The survey and excavations carried out by the Norwegian team have led to a reappraisal of the status and role of Naxos in the Middle Byzantine period, and to the identification of Kastro Apalirou as the capital of Naxos and neighbouring islands.
The proposed publication will be published in the series Papers and Monographs from the Norwegian Institute at Athens, for which the Norwegian Institute is the publisher. For this reason the Institute, and not the University of Bergen, is entered in the form as project owner, according to NFR advice and previous practice. The volume is made up of the scientific results so far generated through fieldwork by the international research group, and supplemented with more thematically focused chapters from invited scholars. The latter chapters will place the new, excavated materials into a wider perspective and demonstrate how they can elucidate the wider themes of Byzantine Naxos and the Aegean.
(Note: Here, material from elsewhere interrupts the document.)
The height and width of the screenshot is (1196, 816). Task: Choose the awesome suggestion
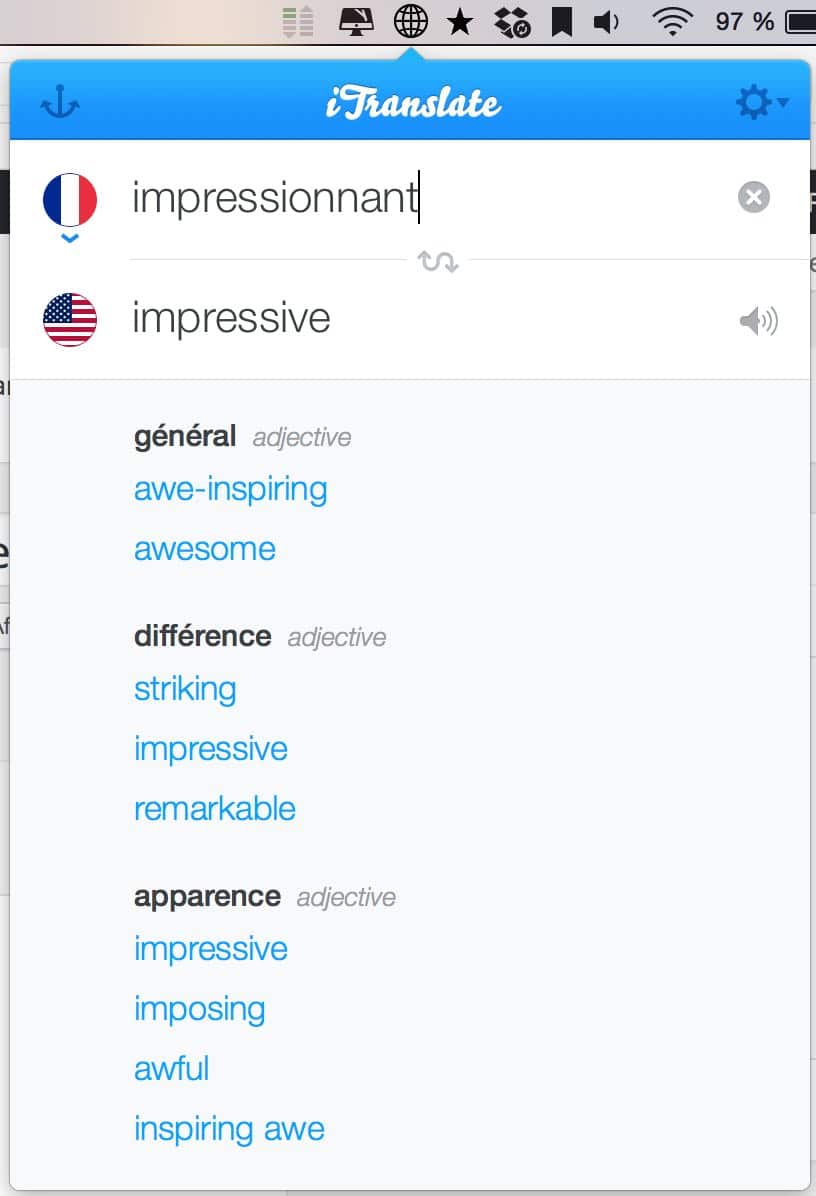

The volume is edited by James Crow and David Hill. All the articles are subjected to internal editorial review as well as external peer-review by international scholars. The referees mentioned in the application are referees for the book project as a whole, not all the external scholars involved in the peer review of each individual chapter. Since it involves drawings, illustrations, photos, and extra layout expenses because of the images, as well as abstracts in two languages, extra funding is needed for its publication.